Canadian photographer and scientist

Gisèle Lamoureux, (October 5, 1942 – June 23, 2018) was a Canadian photographer, botanist and ecologist.

==Biography==
Born in Montreal, Quebec, Lamoureux studied at the Université de Montréal and the Université Laval.

She is the founder of Guides Fleurbec which made their debut in the 1970s. She is an activist for the protection of wild garlic since 1979, an initiative taken up when the Quebec law for the protection of endangered species was enacted.

==Awards and honours==
- 1989 - Prix Georges-Préfontaine from the Association des biologistes du Québec
- 1996 - Knight of the Ordre national du Québec
- 1997 - Mérite de la conservation de la flore from the Quebec Ministry of Environment
- 1998 - Honoris causa Doctor of Sciences of the Université Laval
- 1999 - Made a Member of the Order of Canada for having "contributed to the protection of Canada's exceptional environment".
- 2015 - Prix Georges-Émile-Lapalme

== Selected bibliography ==

- G Lamoureux, R Larose. Flore printanière. 2001. Fleurbec
- Gisèle Lamoureux and Patrick Nantel. Cultiver des plantes sauvages sans leur nuire (French). 1999. Fleurbec.

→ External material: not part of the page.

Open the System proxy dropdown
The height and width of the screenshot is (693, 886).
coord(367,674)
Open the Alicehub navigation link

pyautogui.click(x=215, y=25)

== Selected academic publications ==

- Gisèle Lamoureux and Miroslav M. Grandtner. Contribution à l'étude écologique des dunes mobiles. I. Les éléments phytosociologiques. Canadian Journal of Botany, 1977, 55(2): 158-171
- Gisèle Lamoureux and Miroslav M. Grandtner. Contribution à l'étude écologique des dunes mobiles. II. Les conditions édaphiques. Canadian Journal of Botany, 1978, 56(7): 818-832.
- Gisèle Lamoureux and Estelle Lacoursière. Etude préliminaire des groupements végétaux caractérisant quelques gîtes larvaires à moustiques dans la région de Trois-Rivières (Québec). Canadian Journal of Botany, 1976, 54(3-4): 177-190.